Text block:
Although many of ALD’s programs target professional development opportunities for AEs, including chief staff executives and staff specialists, the menu of services wouldn’t be complete without a focus on grooming and developing volunteer leaders. AEs tell us that a strong partnership with volunteer leaders who understand how the association works is critical to a harmonious and effective year. So, together with the Association Executives Committee, ALD has ramped up its volunteer leadership offerings.

Many associations have their own highly customized and comprehensive leadership training programs for volunteers, and may be interested only in some enhancements from a national perspective. At the opposite end of the spectrum are associations that don’t have staff or financial resources to develop their own programs, and are looking to us for components that will fit their individual needs.

AEs new to the business of REALTOR® association management have also been receiving added attention from ALD. Nearly 150 AEs join the ranks each year, a turnover rate that is costly for associations. ALD hosts a day-and-a-half-long orientation session designed to familiarize incoming AEs with the programs, services, and resources that NAR offers, and to introduce them to the NAR staff who will serve as valuable resources during their REALTOR® association management careers. It’s our hope that NAR’s investment in more knowledgeable and informed new association staff will translate into lower turnover rates and more productive and relevant associations.

Although volunteer leaders and new AEs have been in the ALD spotlight as of late, many of the other flagship programs—AE Institute, RCE designation, and myriad self-study courses—are still in place. These programs have been updated regularly through the years to keep up with AEs’ ever-increasing level of professionalism and expanding body of knowledge. And, thanks to technology, these programs have greater reach, essential in a down economy where smaller association budgets mean fewer travel and education dollars.

As association executives look for more opportunities to learn and grow from the comfort of their offices, self-study course usage has risen, more REALTOR® association Certified Executive exams are administered locally, and the new REALTOR® Leadership Program can now be offered at your own association (see More Volunteer Leadership Ed Opportunities than Ever Before , in this issue). Social media and new apps have also helped lower printing budgets, with more information now available at the click of a button.

Regardless of all the progress and enhancements, ALD’s propose remains the same: ensuring that REALTOR® associations have the benefit of competent, effective, and savvy staff and volunteer leaders who can best help their members meet the challenges of the day.

Action item A: Name the flagship programs that the text on ALD's programs says are still in place.

Data for this task:
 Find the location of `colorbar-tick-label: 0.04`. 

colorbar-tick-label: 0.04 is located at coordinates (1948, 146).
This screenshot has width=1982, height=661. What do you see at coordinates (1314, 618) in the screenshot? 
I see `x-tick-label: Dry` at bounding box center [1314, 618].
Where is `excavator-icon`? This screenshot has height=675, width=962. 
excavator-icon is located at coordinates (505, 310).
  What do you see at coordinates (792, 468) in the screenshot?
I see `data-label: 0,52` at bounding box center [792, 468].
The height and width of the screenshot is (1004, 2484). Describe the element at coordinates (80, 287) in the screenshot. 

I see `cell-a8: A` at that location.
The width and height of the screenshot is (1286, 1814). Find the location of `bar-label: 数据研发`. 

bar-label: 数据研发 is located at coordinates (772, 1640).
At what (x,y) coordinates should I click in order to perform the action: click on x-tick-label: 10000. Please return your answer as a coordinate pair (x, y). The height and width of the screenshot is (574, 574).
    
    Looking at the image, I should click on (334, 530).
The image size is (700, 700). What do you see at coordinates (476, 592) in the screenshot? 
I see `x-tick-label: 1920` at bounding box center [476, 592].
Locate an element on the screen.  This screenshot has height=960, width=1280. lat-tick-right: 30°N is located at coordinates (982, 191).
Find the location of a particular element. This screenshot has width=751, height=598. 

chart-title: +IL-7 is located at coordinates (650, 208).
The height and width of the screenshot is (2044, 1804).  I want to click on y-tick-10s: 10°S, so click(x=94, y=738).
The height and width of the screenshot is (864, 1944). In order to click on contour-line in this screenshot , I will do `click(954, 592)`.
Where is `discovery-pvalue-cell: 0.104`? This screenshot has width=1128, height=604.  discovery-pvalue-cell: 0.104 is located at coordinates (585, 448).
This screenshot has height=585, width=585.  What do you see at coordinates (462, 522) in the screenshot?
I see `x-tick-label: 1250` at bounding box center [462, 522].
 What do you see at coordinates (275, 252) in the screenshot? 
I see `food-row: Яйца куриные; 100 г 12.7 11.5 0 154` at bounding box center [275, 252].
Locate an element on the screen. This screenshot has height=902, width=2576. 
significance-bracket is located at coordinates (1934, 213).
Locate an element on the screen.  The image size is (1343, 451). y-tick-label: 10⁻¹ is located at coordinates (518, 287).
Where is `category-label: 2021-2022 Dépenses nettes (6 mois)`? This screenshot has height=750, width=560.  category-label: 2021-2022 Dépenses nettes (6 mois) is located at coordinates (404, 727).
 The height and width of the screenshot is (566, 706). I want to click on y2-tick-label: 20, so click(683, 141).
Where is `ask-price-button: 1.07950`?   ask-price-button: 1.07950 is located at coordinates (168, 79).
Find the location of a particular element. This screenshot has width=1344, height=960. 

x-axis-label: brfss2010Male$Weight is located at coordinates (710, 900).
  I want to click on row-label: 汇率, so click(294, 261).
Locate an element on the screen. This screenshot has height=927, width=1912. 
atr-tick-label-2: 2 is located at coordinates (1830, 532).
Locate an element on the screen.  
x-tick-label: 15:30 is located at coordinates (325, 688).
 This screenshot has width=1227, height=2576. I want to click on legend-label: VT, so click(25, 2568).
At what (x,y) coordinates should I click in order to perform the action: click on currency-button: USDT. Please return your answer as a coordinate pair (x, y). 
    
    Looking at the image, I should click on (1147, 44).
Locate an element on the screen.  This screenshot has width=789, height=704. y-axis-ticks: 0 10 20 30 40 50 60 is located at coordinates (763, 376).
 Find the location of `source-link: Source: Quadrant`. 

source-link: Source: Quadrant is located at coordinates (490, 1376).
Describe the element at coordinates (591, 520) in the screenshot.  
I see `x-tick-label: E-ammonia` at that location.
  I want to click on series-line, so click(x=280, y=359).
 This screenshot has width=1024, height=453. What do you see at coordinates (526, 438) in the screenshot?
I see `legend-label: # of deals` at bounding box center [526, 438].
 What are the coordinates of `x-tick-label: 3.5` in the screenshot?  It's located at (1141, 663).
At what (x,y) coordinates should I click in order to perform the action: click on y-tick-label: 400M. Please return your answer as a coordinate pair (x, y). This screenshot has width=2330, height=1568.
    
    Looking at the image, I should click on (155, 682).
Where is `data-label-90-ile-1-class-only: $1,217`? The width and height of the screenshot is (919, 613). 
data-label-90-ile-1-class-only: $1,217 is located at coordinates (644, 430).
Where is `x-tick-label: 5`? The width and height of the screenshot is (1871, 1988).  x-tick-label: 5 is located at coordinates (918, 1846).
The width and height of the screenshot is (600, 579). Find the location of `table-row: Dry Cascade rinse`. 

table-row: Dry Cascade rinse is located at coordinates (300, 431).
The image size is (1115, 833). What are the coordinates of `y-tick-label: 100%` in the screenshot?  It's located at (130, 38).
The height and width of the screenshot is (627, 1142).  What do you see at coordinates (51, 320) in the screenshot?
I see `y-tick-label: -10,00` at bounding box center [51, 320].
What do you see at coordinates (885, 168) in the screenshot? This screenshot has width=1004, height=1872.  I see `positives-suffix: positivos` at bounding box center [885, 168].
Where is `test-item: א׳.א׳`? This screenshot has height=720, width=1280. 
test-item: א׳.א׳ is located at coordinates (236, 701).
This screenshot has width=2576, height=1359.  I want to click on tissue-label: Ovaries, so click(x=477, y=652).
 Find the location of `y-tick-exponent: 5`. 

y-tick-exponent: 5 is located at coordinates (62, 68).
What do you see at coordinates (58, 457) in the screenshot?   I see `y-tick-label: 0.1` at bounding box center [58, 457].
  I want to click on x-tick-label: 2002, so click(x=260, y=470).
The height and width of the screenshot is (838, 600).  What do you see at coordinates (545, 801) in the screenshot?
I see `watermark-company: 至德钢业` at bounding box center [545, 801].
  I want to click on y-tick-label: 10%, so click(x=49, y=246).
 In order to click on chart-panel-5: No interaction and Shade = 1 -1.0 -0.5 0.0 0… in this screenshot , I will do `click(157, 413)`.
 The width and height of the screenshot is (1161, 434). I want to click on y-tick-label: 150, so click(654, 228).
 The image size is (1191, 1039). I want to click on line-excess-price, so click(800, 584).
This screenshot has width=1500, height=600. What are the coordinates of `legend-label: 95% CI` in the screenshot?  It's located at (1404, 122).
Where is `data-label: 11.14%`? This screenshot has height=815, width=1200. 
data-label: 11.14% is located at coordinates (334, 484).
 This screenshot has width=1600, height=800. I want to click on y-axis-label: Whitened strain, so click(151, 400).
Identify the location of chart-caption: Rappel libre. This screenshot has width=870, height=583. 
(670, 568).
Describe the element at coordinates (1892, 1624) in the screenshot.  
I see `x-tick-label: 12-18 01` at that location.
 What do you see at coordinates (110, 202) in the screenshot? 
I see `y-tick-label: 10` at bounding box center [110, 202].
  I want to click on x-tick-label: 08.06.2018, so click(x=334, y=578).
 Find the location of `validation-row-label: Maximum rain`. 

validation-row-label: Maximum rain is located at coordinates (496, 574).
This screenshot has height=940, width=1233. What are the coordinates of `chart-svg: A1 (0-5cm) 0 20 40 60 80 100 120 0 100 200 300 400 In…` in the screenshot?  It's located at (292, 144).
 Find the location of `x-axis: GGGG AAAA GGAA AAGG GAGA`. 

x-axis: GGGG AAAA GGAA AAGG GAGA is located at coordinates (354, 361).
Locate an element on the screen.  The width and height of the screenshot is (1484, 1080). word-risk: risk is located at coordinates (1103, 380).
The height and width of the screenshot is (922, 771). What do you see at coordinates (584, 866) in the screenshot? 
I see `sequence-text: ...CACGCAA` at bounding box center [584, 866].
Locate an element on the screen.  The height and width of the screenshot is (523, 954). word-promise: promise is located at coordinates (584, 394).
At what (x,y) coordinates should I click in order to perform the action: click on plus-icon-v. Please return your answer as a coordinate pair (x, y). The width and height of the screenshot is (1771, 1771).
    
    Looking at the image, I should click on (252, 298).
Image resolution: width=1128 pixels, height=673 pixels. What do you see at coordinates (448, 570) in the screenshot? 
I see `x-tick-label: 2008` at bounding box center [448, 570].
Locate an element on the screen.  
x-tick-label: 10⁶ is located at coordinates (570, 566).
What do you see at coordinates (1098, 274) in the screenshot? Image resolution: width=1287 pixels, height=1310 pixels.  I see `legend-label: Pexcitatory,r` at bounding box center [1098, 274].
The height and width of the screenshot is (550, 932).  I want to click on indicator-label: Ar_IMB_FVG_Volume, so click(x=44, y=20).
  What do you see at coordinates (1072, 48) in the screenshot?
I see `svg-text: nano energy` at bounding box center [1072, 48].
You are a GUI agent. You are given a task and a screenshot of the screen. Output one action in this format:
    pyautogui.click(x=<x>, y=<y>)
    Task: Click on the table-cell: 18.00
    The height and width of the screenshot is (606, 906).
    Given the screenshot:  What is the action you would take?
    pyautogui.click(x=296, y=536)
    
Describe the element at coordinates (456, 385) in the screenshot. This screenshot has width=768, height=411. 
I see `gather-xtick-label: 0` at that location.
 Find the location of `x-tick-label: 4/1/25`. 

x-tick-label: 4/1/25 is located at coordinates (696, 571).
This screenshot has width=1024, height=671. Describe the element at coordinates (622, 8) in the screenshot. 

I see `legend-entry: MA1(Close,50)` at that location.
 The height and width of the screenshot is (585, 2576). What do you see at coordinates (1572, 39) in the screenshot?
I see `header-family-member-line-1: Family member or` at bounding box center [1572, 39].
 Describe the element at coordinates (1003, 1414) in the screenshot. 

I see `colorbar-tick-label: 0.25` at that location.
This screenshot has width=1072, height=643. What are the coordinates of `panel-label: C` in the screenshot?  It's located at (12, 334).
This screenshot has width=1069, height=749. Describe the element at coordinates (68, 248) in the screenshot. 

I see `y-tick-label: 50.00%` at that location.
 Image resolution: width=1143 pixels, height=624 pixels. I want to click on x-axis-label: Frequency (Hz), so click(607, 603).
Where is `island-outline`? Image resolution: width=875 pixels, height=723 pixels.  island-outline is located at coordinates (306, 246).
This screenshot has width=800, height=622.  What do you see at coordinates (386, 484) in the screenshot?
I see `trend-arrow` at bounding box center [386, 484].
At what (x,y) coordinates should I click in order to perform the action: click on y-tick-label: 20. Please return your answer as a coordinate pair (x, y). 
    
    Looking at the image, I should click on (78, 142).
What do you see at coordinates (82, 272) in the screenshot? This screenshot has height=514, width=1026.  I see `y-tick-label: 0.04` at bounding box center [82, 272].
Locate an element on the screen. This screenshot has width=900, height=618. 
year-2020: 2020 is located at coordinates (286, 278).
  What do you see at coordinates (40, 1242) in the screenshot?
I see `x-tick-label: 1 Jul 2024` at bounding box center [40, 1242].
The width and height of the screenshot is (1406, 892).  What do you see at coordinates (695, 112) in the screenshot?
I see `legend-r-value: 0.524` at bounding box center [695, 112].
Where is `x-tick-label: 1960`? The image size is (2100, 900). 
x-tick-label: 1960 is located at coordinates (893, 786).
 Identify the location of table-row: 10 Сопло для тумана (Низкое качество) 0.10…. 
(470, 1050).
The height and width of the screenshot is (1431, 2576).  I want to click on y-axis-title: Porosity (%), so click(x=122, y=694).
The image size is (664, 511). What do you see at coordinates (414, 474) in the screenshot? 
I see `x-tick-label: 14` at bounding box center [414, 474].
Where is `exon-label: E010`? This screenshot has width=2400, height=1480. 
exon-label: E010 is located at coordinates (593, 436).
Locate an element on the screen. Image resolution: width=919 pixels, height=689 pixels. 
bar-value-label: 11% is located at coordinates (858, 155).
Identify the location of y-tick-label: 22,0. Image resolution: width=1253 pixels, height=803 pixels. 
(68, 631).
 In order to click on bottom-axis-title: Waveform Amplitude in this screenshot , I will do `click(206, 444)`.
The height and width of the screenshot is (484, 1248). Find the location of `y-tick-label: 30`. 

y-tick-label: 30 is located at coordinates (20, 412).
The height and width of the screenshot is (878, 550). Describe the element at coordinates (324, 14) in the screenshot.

Action item B: Reproduce, word for word, everything in the entries from the line containing "This screenshot has width=800, height=622." down to the line containing "Looking at the image, I should click on (78, 142).", both of those lines included.

Task solution A: AE Institute, RCE designation, self-study courses

Task solution B:
This screenshot has width=800, height=622.  What do you see at coordinates (386, 484) in the screenshot?
I see `trend-arrow` at bounding box center [386, 484].
At what (x,y) coordinates should I click in order to perform the action: click on y-tick-label: 20. Please return your answer as a coordinate pair (x, y). 
    
    Looking at the image, I should click on (78, 142).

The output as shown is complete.